• Information shown:
• • • •

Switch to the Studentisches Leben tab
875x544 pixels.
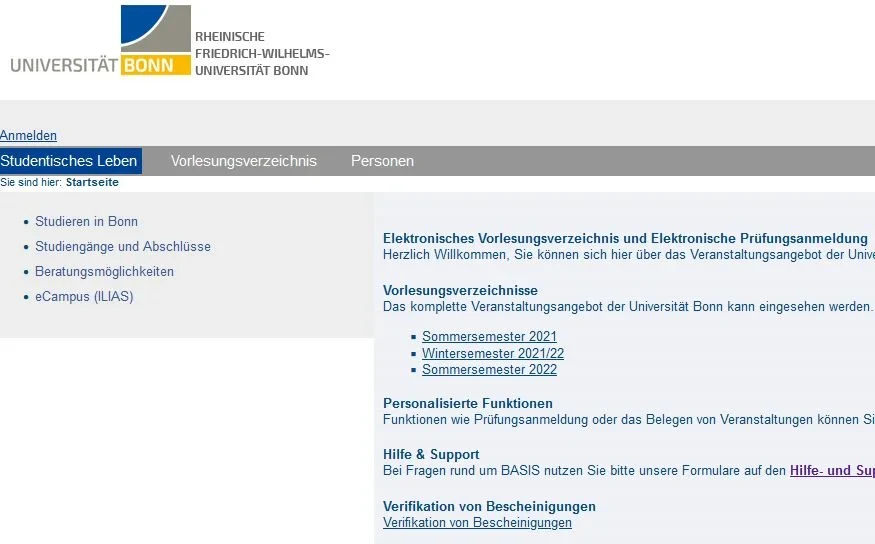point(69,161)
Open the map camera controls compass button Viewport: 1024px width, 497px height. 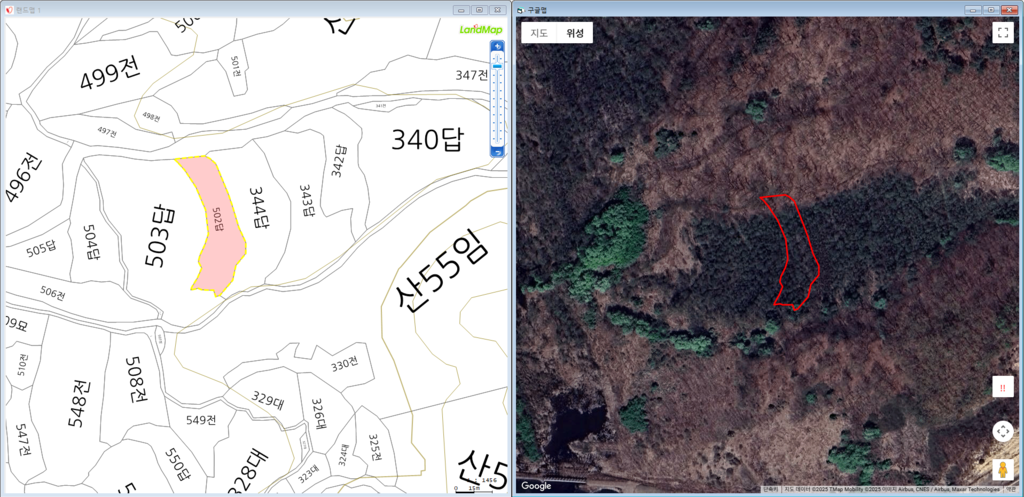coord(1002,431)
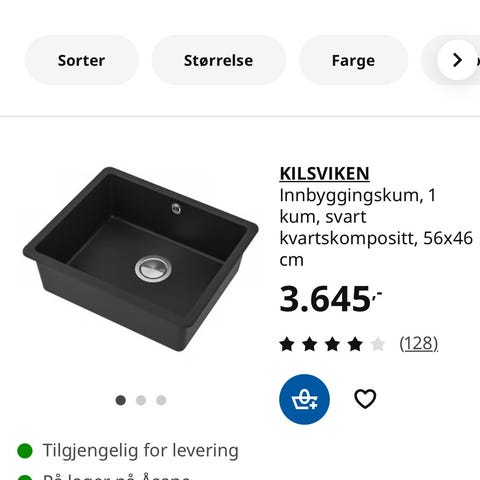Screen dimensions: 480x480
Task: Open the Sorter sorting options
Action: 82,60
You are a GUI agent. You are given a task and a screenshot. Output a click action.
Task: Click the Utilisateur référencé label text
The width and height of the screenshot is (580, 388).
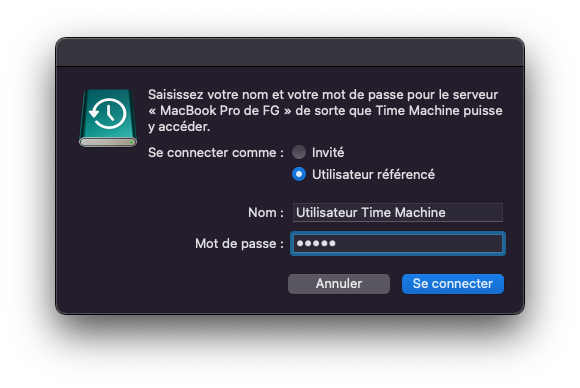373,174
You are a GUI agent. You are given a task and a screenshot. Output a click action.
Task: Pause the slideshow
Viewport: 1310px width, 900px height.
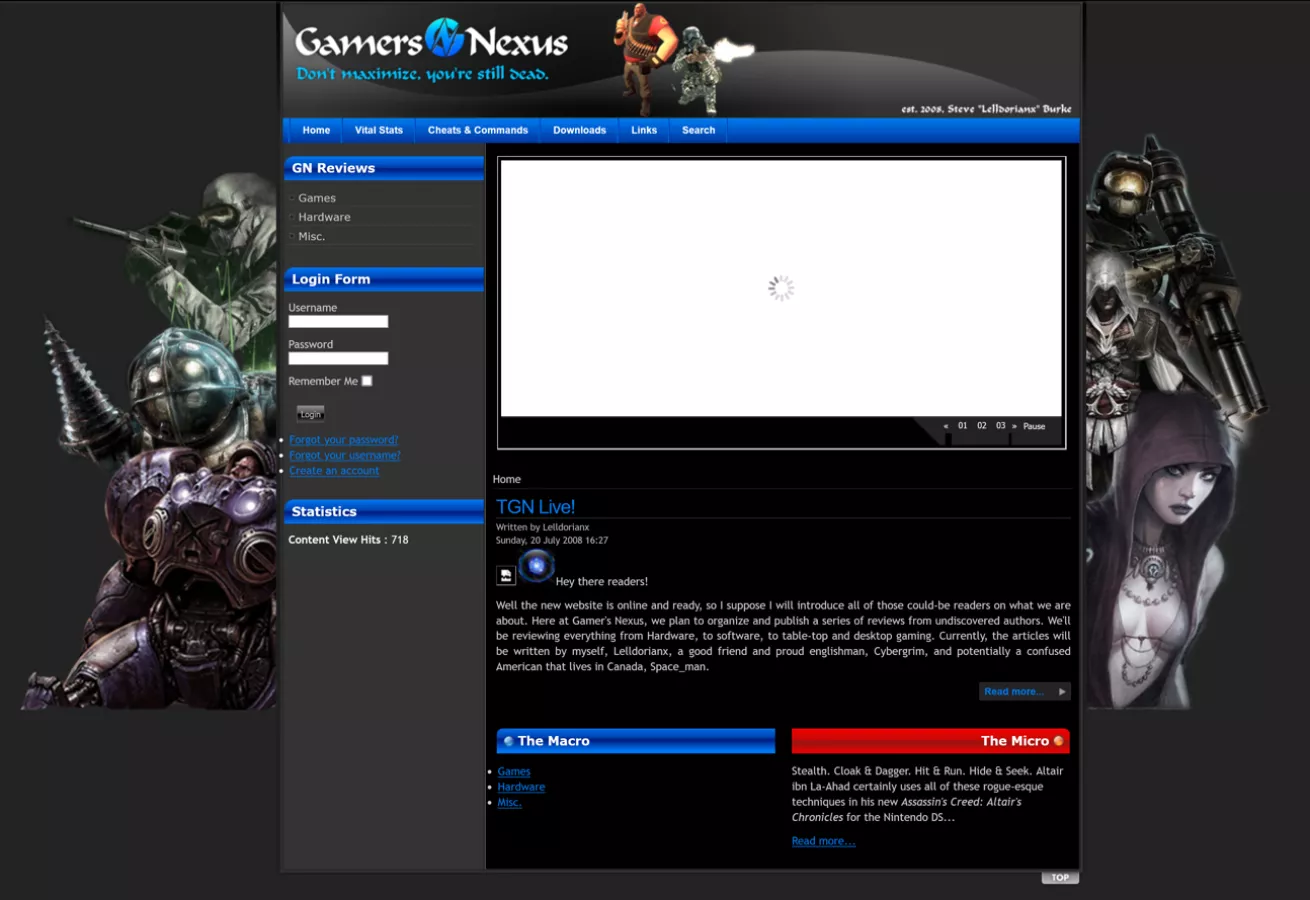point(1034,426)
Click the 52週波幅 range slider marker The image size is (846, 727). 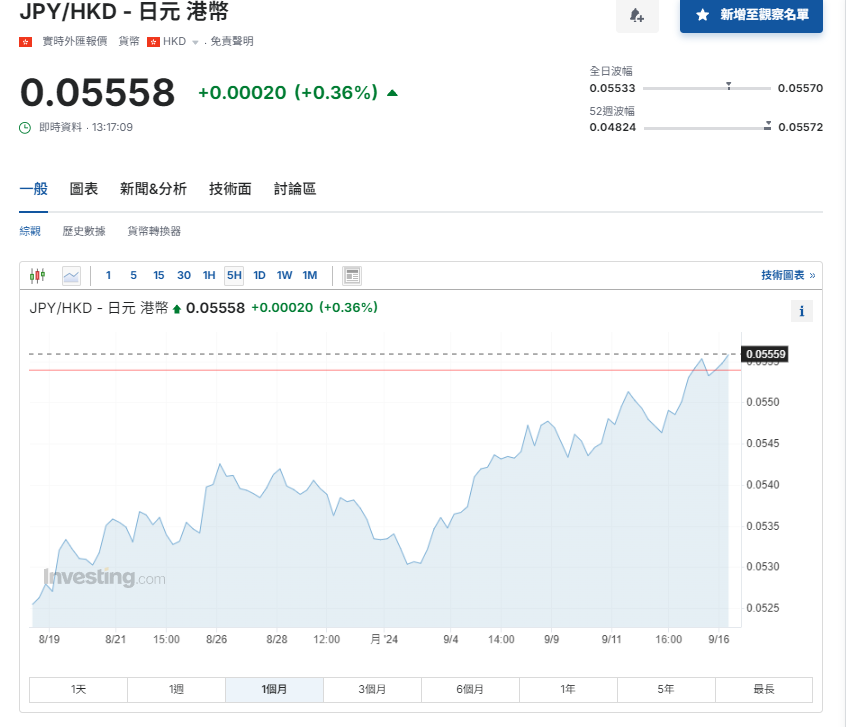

• • • •

• Exercise objective:
Please transcribe exactly the line containing "Task: Click the" and every later line through the end of the records above, omitting pictures.

• Solution to this task:
Task: Click the Utilisateur référencé label text
The width and height of the screenshot is (580, 388).
373,174
You are a GUI agent. You are given a task and a screenshot. Output a click action.
Task: Pause the slideshow
Viewport: 1310px width, 900px height.
point(1034,426)
Click the 52週波幅 range slider marker The image size is (846, 727). 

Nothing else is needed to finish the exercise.